*DIRECTIONS:* Retype the lines below exactly, from the one that contains "The height and" through the last, and leave every picture out.
══ SUPPLIED RECORDS ══
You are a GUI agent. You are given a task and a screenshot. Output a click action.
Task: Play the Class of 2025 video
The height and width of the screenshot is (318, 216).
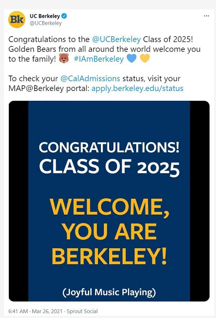(109, 201)
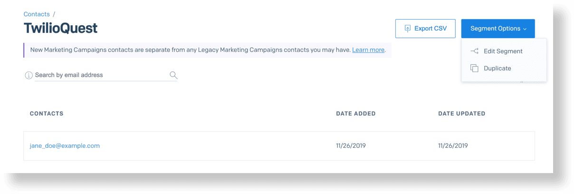Image resolution: width=574 pixels, height=194 pixels.
Task: Open the Learn more link
Action: coord(368,50)
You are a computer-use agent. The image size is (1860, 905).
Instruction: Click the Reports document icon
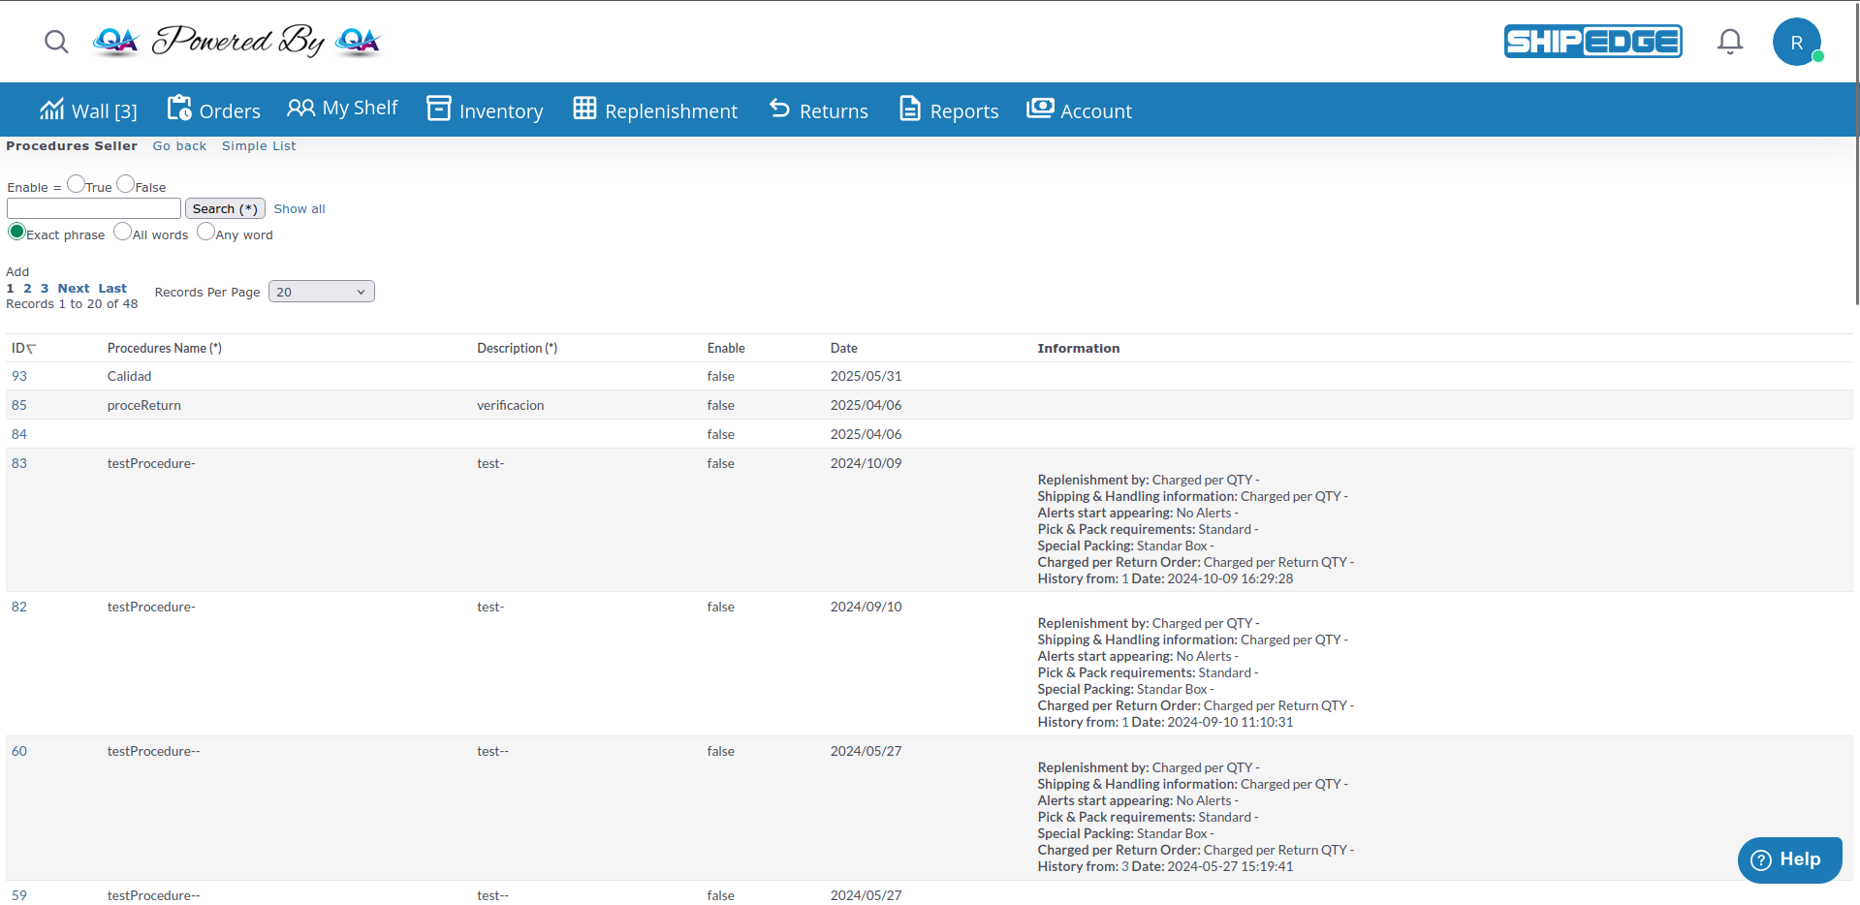coord(909,109)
═══
*TASK RESPONSE:*
The height and width of the screenshot is (318, 216).
(109, 201)
Image resolution: width=574 pixels, height=194 pixels.
Task: Open the Learn more link
Action: coord(368,50)
You are a computer-use agent. The image size is (1860, 905).
Instruction: Click the Reports document icon
coord(909,109)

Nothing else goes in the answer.